Building on Hope, an organization of New Hampshire volunteers who have completed over $1 million in community-funded renovation projects in the past six years, announced earlier this week that it has chosen the Beech Street building, the Michael Briggs Community Center, which was named in honor of fallen Manchester Police Officer Michael Briggs.
The building is in need of major renovations to fully serve the 8,600 at-risk youth living within one mile of the community center, said Jonathan Halle, co-chair of Building on Hope.
“While dozens of New Hampshire nonprofits applied to be considered for a Building on Hope renovation, it quickly became clear MPAL was the ideal choice given their needs and the current national discourse,” said Halle.
Halle said that, “by far,” the MPAL project will be the organization’s most costly and labor-intensive to date.

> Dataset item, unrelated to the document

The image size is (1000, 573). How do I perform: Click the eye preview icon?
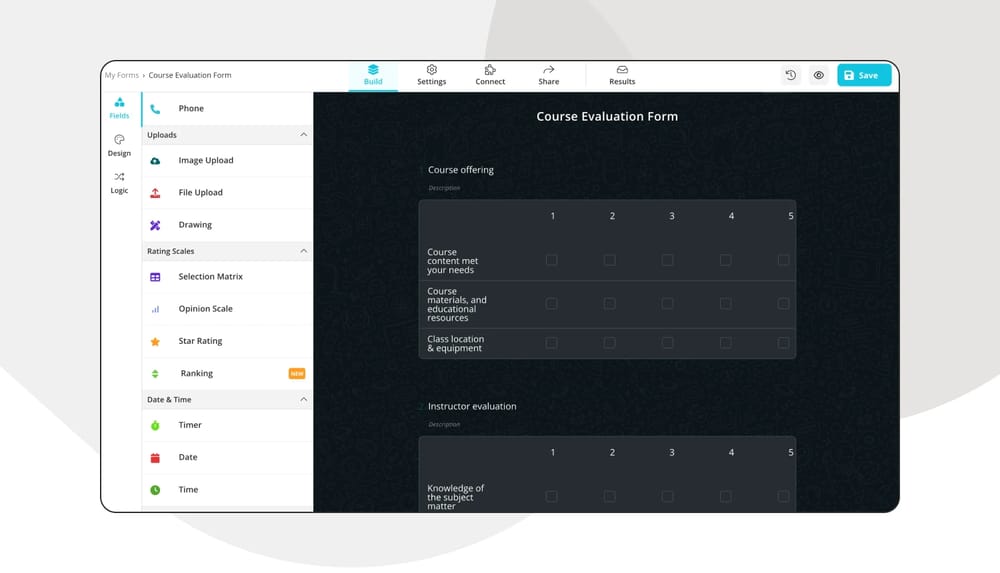click(x=819, y=75)
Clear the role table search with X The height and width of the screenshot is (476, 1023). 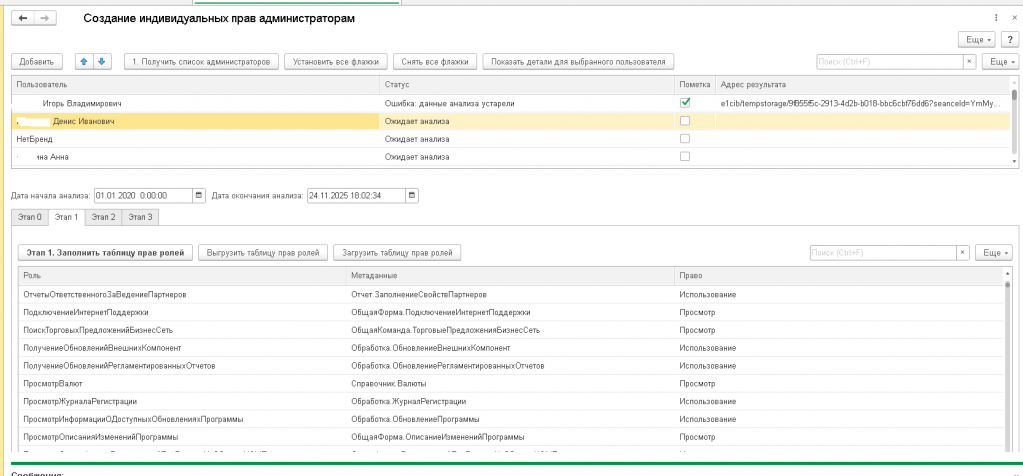pos(962,253)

“The scope of the project is still underway, but we estimate it could cost upwards of $1 million to renovate all four floors of the 16,000-square-foot facility.”
At 105 years old, the building is in need of updates to electric and heating systems, appropriate flooring for athletic activities and a resurfaced parking lot. A commercial kitchen is eyed to provide healthy snacks and meals to many kids who do not have adequate access to nutritious food at home. The installation of basketball hoops and conversion of two floors of vacant areas into usable space will bring the 16,000-square-foot facility to its full capacity and make room for more participants.
MPAL provides a safe after-school environment for Manchester’s inner-city youth. Each day up to 100 youth between the ages of 5 and 21 come to MPAL after school to participate in free activities, including judo, aikido, wrestling, boxing, rugby and lacrosse in addition to receiving academic help from Manchester police officers. MPAL also offers a Venture Boy Scout Troop giving inner-city kids the opportunity to enjoy outdoor activities as well as a computer room staffed with volunteer student tutors from Saint Anselm College.
“There are about 8,600 youth living within a mile of MPAL – one-fourth of them minorities and one-third living below the poverty line. With new space and improved facilities, we can continue to build trust between law enforcement and young people, contribute to making stronger communities, and stop problems before they start,” said Manchester Police Lt. Brian O’Keefe, president of MPAL’s board of directors.